D’autres Etats, tout en possédant un seul idiome officiel pour l’ensemble du pays, accordent un statut de co-officialité à d’autres langues sur une partie de leur territoire. Prenons l’exemple de l’Italie, avec le français, dans le val d’Aoste, et l’allemand, dans le Trentin-Haut-Adige (notamment). On pourrait également citer les Philippines, l’Espagne, l’Irak, les Pays-Bas et bien d’autres.

La diversité culturelle au sein d’un même pays est encore plus frappante si l’on prend en compte les langues qui ne disposent pas d’un statut officiel. Championne du monde toutes catégories, la Papouasie-Nouvelle-Guinée n’en possède pas moins de… 885, selon les calculs de l’université de Laval, au Québec. Elle devance l’Indonésie (779), le Nigeria (543) et la Chine (542), où l’on ne parle pas seulement mandarin, loin de là.

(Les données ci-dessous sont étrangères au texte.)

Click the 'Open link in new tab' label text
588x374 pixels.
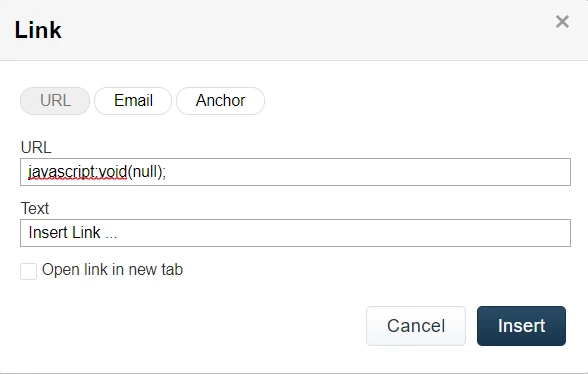[x=112, y=270]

Ce foisonnement se vérifie – à un degré moindre – en Europe. A l’exception de petits Etats comme l’Islande, le Liechtenstein et le Vatican, tous les pays du Vieux Continent possèdent en effet plusieurs idiomes, dont certains plus de 10. On en recense 12 en Finlande, en Suède et en Suisse ; 13 en Ukraine ; 14 en Espagne, en Grèce, en Pologne et en Serbie et 15 aux Pays-Bas.

Et la France ? Elle fait encore mieux, avec pas moins de 22 langues en métropole (sans compter la langue des signes) – mais aussi une cinquantaine outre-mer. Une situation logique, au demeurant : dans notre pays – historiquement multilingue, rappelons-le – le français ne s’est en effet répandu dans toutes les régions qu’au XXᵉ siècle. Au point que, sur le Vieux Continent, seule la Russie affiche une diversité plus grande encore, avec 100 langues, dont 56 sont parlées en Europe et 44 en Asie – à noter toutefois que son territoire est 34 fois plus vaste que le nôtre.

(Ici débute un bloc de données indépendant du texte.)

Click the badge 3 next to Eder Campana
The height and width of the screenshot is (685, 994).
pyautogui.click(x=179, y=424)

La variété existe même au sein de nos régions. La Bretagne compte ainsi deux langues historiques, le breton, dans l’Ouest, et le gallo, dans l’Est. Il en va de même pour les Hauts-de-France, avec le picard et le flamand. En Alsace, l’alsacien voisine avec le francique, le franc-comtois, le welche, le yéniche et le judéo-alsacien. Outre-mer, Mayotte possède le shimaoré et le shibushi. Quant à la Nouvelle-Calédonie, elle est riche à elle seule d’une vingtaine de langues. Sans vouloir manquer de respect au chef de l’Etat, on se permettra d’ajouter que les Pyrénéens ne parlent pas « pyrénéen », contrairement à ce qu’il a affirmé lors d’un voyage en Corse (vers 1’10), mais, selon les lieux, basque, occitan, catalan ou aragonais.

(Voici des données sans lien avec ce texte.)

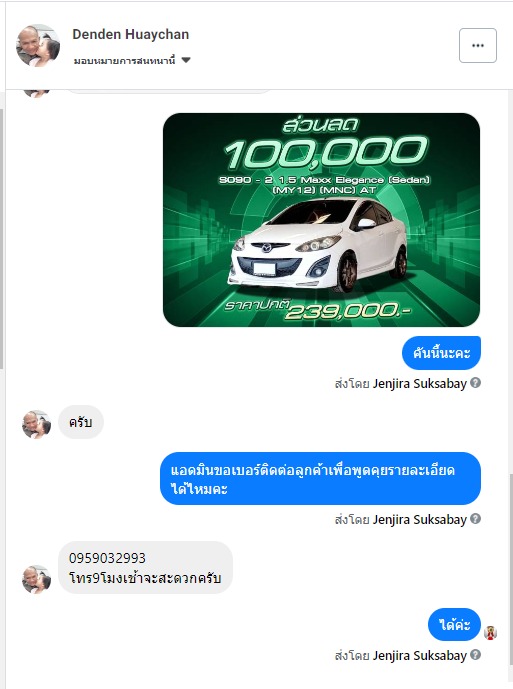
Task: Click the small seen-by avatar next to ได้ค่ะ
Action: click(490, 633)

Terminons cet article par deux chiffres. Selon l’Unesco, on compterait sur la planète environ 6 000 langues pour quelque 200 Etats. Sans être exactement un génie des mathématiques, il est aisé d’en conclure que la pseudo-équivalence « un pays = une langue » ne tient pas. Et que le monde est placé sous le signe d’une réjouissante – mais fragile – diversité culturelle.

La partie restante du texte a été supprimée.